Giants reliever Hunter Strickland (4-3) pitched 1 1/3 scoreless innings.

“On your last game and at home here, you want to win the game, but how we won it, in that kind of fashion, it was a great ballgame,” Bochy said.

“For (Sandoval) to hit a home run, to walk it off, I know that’s special for him and it was cool to see because he’s done a nice job since coming here.

“It brought back good memories, I’m not going to lie.”

After the game, San Francisco honored retiring pitcher Matt Cain on his 33rd birthday. Cain made the final appearances of his 13-year career Saturday. Bochy and catcher Buster Posey both spoke, and Bochy also thanked the fans for supporting the Giants through a 64-98 season.

Sandoval, who wants to return to San Francisco next year, made a strong closing argument Sunday.

“I feel excited for that moment, especially when I was running the bases, I wanted to cry,” said the 2012 World Series MVP.

“I want to be here for the rest of my career. I want to be like Cain,” he added

The Giants lost 23 more games than they did last season in their worst year since 1985, when they lost 100 games.

They finished tied with the Detroit Tigers for the worst record in baseball. The Tigers will get the first overall pick in the 2018 amateur draft under MLB’s tiebreaking rules awarding the first pick to the team with a worse record the previous season.

The Padres (71-91) lost for the sixth time in seven games as they concluded their seventh straight losing season with a modest improvement of three more wins than last season.

The Giants hadn’t won a series with the Padres since the 2016 All-Star break, losing seven of eight with one series tie over that stretch.

Padres starter Luis Perdomo, who’s expected to compete for a spot in the rotation next spring, gave up four runs, seven hits and one walk in seven innings. The 24-year-old right-hander threw a season-high 108 pitches.

Hunter Renfroe was 2 for 4 with a home run. He connected on his 26th homer off Cueto in the third inning.
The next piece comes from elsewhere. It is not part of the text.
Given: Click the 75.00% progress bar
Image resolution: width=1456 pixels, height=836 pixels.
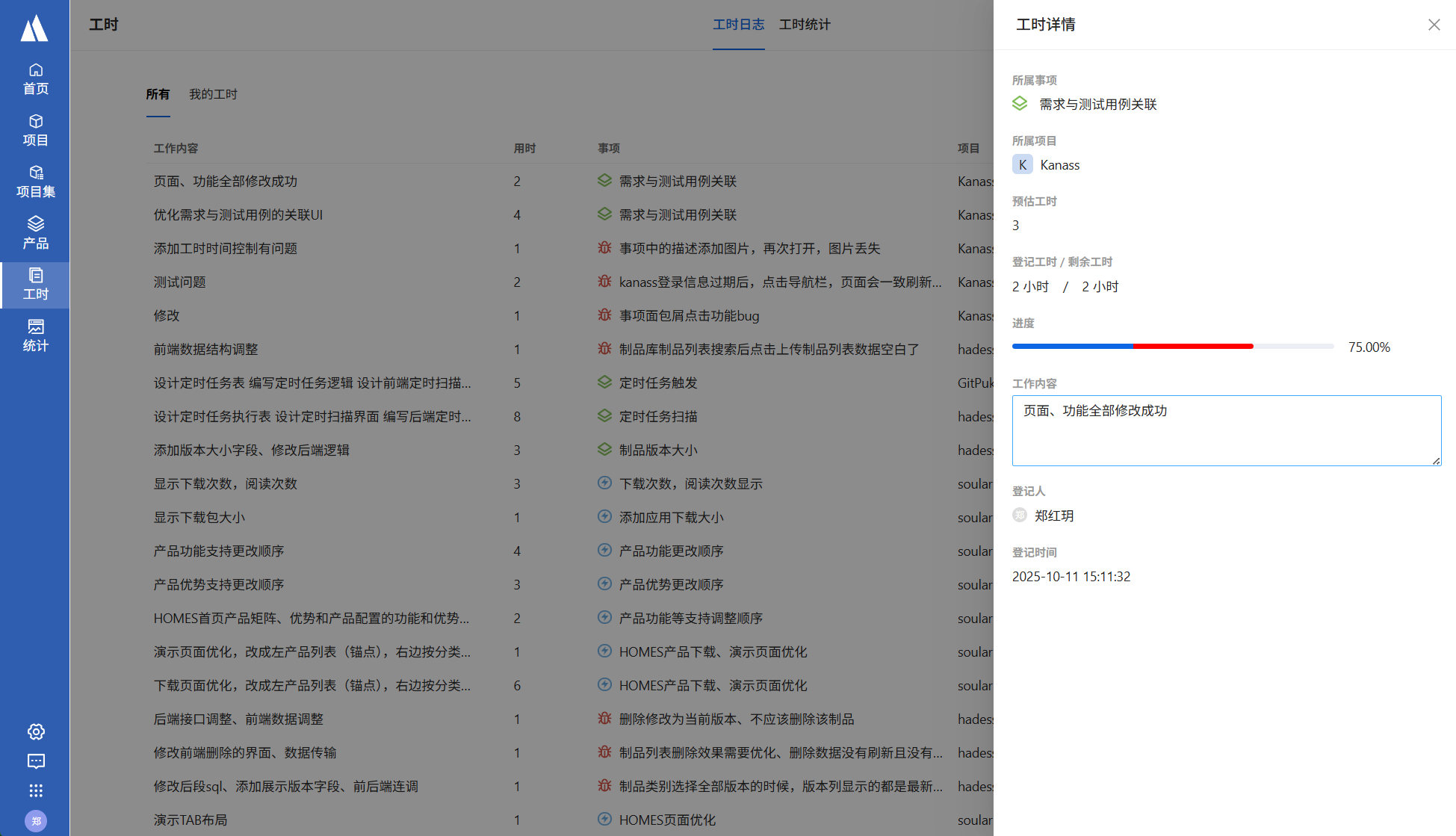Looking at the screenshot, I should coord(1172,347).
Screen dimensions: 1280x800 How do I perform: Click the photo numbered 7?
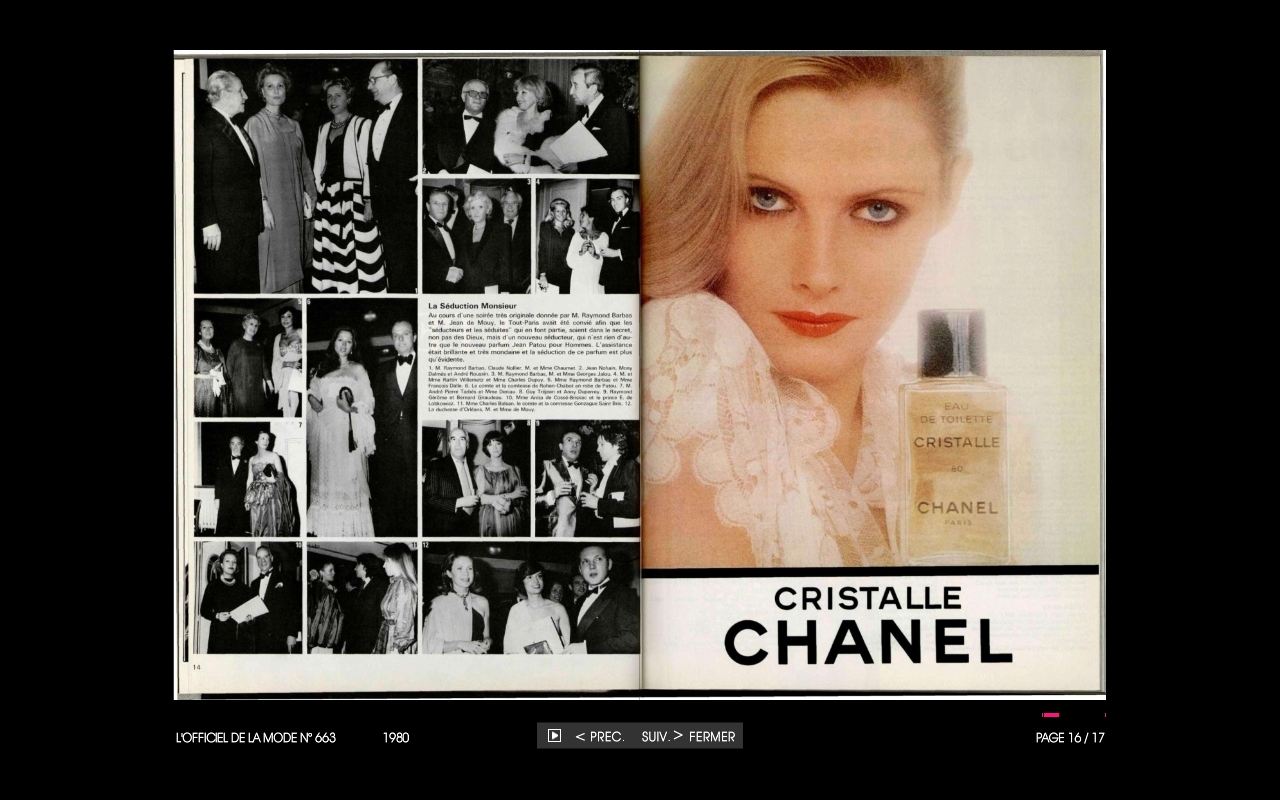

“I’m looking forward to a little relaxation period and then pick it up in spring training,” Renfroe said. “We’re hoping to make the playoffs next season, that’s our biggest goal.”

DIVING CATCH

Giants right fielder Hunter Pence made a diving backhand catch on a ball in the gap, robbing Renfroe of extra bases for the final out in the seventh. Pence left the field to a standing ovation. He came out of the game with an unspecified injury, Bochy said.

EXTRA BASES

Perdomo tripled leading off the fourth inning, his fifth of the year and his second against the Giants. Perdomo scored when Travis Jankowski followed with an infield hit to give the Padres a 4-1 lead.